“You seem pretty committed to staying here,” I note. “I mean, sitting out here in the snow?”
She shrugs. “They tryin’ to take our home. What else are you gonna do? It’s not like some of us can up and move. Can’t afford that. Especially not this close to the holidays.”
“But my understanding is that this building was purchased legally and –”
“Purchased legally or not, this is our home,” she laughs coarsely. “I didn’t sell it. I don’t recall the Santiagos next door or little old Mrs. Janosek on the third floor selling the building. We didn’t sign any paperwork. How would you feel if somebody came in and said they bought your home and you had to get out? I bet you’d fight like hell to keep it.”
I take a drink of the coffee she gave me, absorbing her words. I’ve never had to think about anything like that before. I grew up wanting for nothing – and I certainly never had to fear losing my home. It’s a concept as foreign to me as quantum physics.
“How long have you lived here?” I ask.
A wan smile touches her lips. “Forty-three years,” she tells me. “Raised my kids here. Truth is, I don’t remember living anywhere but here.”
“Forty-three years,” I murmur. “That’s incredible.”
She nods. “Hardly unique around here though,” she tells me. “We get our fair share of people just passing through, but most of the residents have been here more than twenty years.”
“I didn’t know that.”
She nods. “Gettin’ to the point where we ain’t gonna be able to live here anymore, though,” she laments. “New York’s changed.
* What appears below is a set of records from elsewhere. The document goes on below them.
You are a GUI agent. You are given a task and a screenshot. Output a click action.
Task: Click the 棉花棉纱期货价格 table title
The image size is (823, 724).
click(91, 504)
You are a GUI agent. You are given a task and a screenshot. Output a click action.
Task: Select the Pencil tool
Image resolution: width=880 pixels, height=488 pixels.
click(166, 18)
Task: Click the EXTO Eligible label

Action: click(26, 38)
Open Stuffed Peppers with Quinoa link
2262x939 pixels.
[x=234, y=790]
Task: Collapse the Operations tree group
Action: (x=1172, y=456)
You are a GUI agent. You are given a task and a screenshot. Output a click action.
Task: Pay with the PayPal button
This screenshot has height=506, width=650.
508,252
It ain’t a city for the common folk anymore. I was born and raised here. It’s all I know. I dunno what I’m gonna do if I have to leave.”
“Who’s this?”
I turn at the sound of a new voice to see an older Hispanic man approaching. He’s tall and wiry, with a wool cap on his bald head and a thick, bushy goatee that’s more gray than white. His eyes are dark. He just looks like a man who’s been around and has seen some things.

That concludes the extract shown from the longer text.